FURTHER JUDICIAL COMMENTS FROM THE BENCH

THE COURT: Early Settlement Panel day is a day of decision making. It’s a tough day. It’s a day when this courtroom is genuinely filled with people, none of whom want to be here. It’s a day when this courtroom is filled with people who never expected to be here.

And so you bring with you all of these impossible negatives that keep weighing you down the longer your divorce case continues to pend. And it’s sad. Because if we’ve learned anything in the Family Court, we’ve learned this. That everyone who comes here is hurting. Everyone who comes here feels the anguish, frustration, pain, guilt, hostility dealing with rejection. All of those terrible, terrible things.

And when you think about it, you begin to wonder how can a relationship that started with such love, with such brightness, with such happiness, how it can evolve to this and it did.

In Monmouth County alone, there are 2,000 new divorce cases instituted. The average length of the marriage in this country, now, is slightly under seven years. If those statistics don’t bother you, I will tell you they bother me.

So, when you come before a Judge, you come bringing with you this terrible, terrible emotional baggage, that all of us carry. But, you really have to ask yourselves, what it is that I expect to be able to accomplish here and I guess the best way to answer that is to tell you what you won’t accomplish. If anyone is here thinking that today is an opportunity to get even, to get revenge, wrong place, wrong Judge, wrong time.

If everyone-- if anyone is here believing that today is the day you’re going to win, no one’s ever won a matrimonial case. If we do what we’re supposed to do, maybe no one has to lose, but no one’s going to win.

So, what do we really do here? We try to treat everyone here with some understanding, some compassion, dignity and we try to resolve problems for whatever reason you are unable to resolve yourselves. That’s what we do. We allocate and divide finite resources.

We attempt to give you some sort of a blueprint that will allow you to get on with your lives, because you will. You will get on with your lives. And we try to get you out of here, to get you out of this system, as quickly as we possibly can.

This is a very imperfect system in which we all deal. And my greatest fear, I guess if you look at the cases that are being tried now, my fears are realized. My fears are that you, in fact, will be ground up by the system. We’re trying cases now that are more than three years old. Three years of living hell, for each and every one of you. It can’t go on.

So, how do we stop it? I can’t do it alone. The system can’t do it alone. Your attorneys can’t do it alone, nor can you. But collectively, we can. What we can’t do is make everything better. We can’t pat anybody on the head today and send you out the door happy and skipping and singing, oh, what a wonderful day today was. That’s not going to happen.

☆ ☆ ☆ ☆ ☆

■ **Objective**: Carry on the judge's remarks to divorcing parties on Early Settlement Panel day, picking up after the final sentence of the passage. The records were taken from a separate source and have no connection to the judge's remarks.

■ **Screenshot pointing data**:
☆ ☆ ☆ ☆ ☆

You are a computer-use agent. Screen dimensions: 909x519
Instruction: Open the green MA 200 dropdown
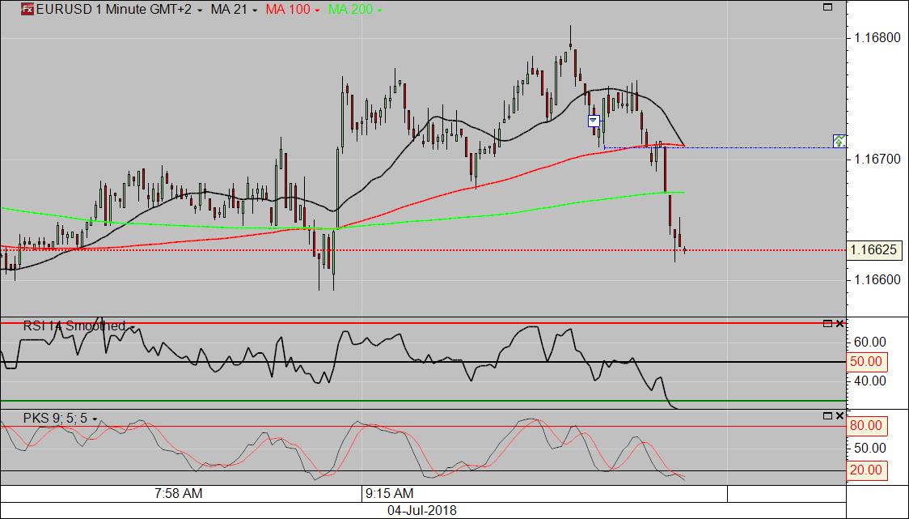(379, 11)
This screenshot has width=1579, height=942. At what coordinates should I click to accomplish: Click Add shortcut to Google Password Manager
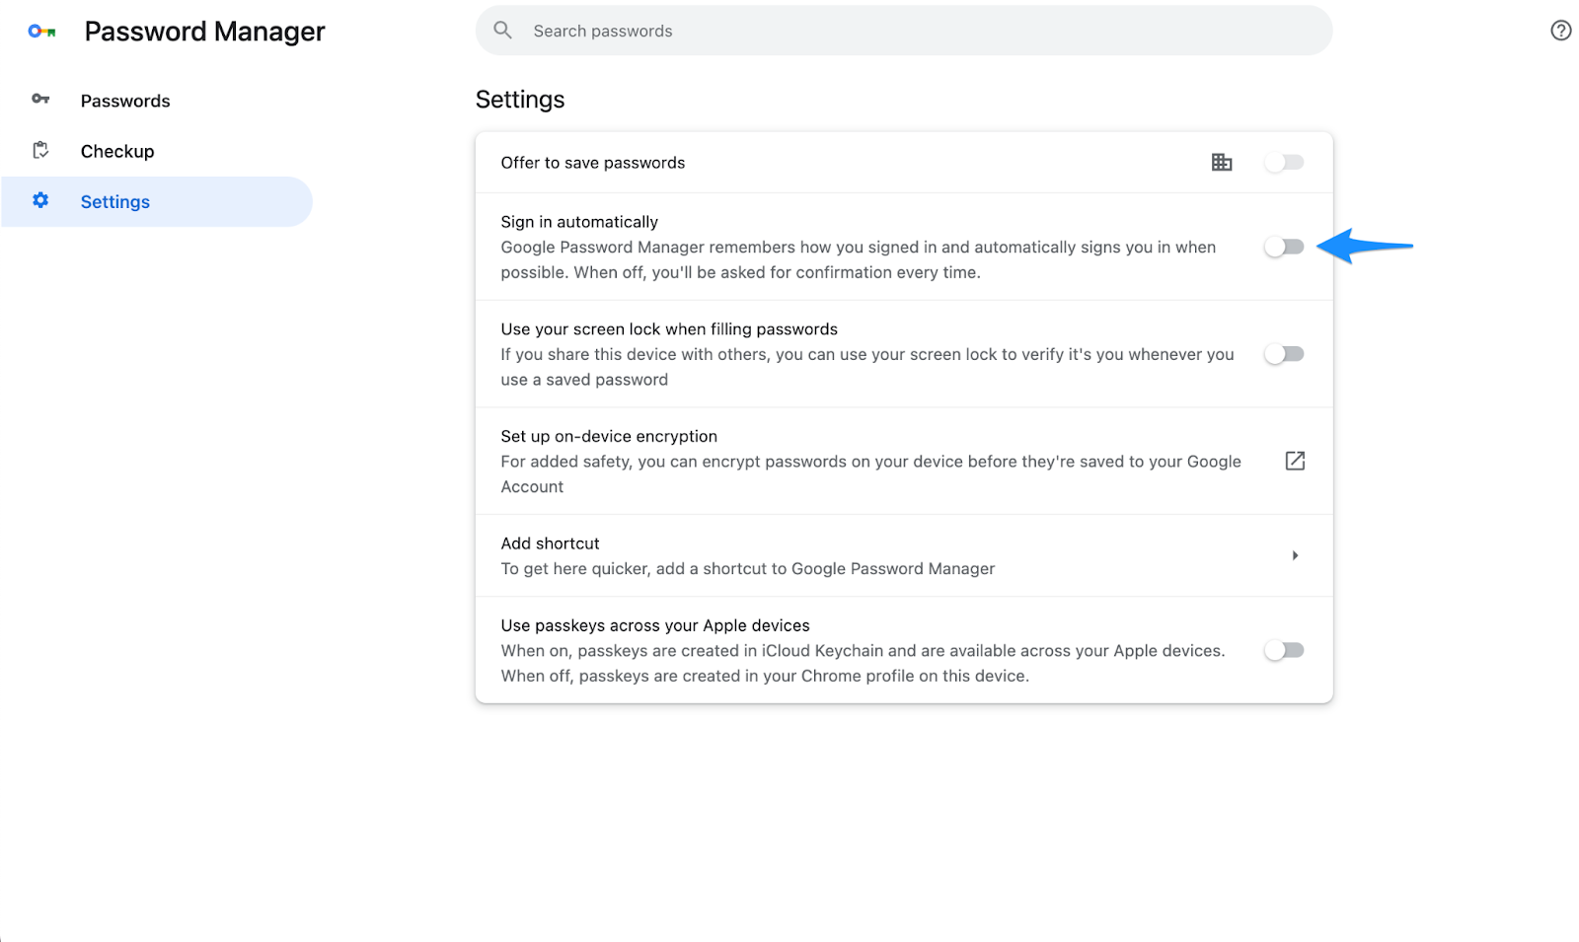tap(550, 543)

☆ ☆ ☆ ☆ ☆

■ **Reply to the exercise**:
What we can do and what we will do is go through the facts in your case, an analyst will make recommendations as to how your case can and should be resolved. And if that’s not successful, then you or your attorneys, at least, will speak to me. I’ll try to refine those recommendations and hopefully, a goodly number of the matters that are here before us today will end today. Because a case that is settled today, will be put on the record and it will be over.

How do we do it? Well, the average case that appears before a Judge, from the first time someone with competence looks at the arithmetic in the file, until the day the face finally ends, it is the rare case indeed that has a variance of more than ten percent. That’s all, ten percent.

So, the question you’re going to have to ask yourself, several times today, is that last bite of the apple really worth it? What is it that we’re really fighting about?

There is no magic correct number that I can leap to my feet and say, aha, the Jones case, this is the precise number that should resolve all disputes. It doesn’t work that way. Rather, there is a range, parameters of what is fair and reasonable. What goes into that range? The income and the income potential of the parties, legitimate living expenses, special needs of the parties, assets that may be available and we’re very good at doing those things, if you work with us.

If you don’t, sooner or later your matter will be over. And these are really the two choices. Either you make the decisions, with the advice and counsel of your attorneys and panelists or sooner or later, unfortunately later, a stranger who happens to be wearing a black robe, will tell you how you’re going to live the rest of your lives. Those are the options. It’s not going to go away. The matter is going to come to an end.

The way you make it come to an end correctly, is perhaps for the first time since this horror started, you look at the facts, but you look at them for the first time, not through your own eyes, but from the perspective of your spouse. How is he or she really reacting to this? What are her or his real needs, as well? Not to get even. Not to draw blood. Not to point fingers. Do something that is fair and reasonable with an aim of ending this.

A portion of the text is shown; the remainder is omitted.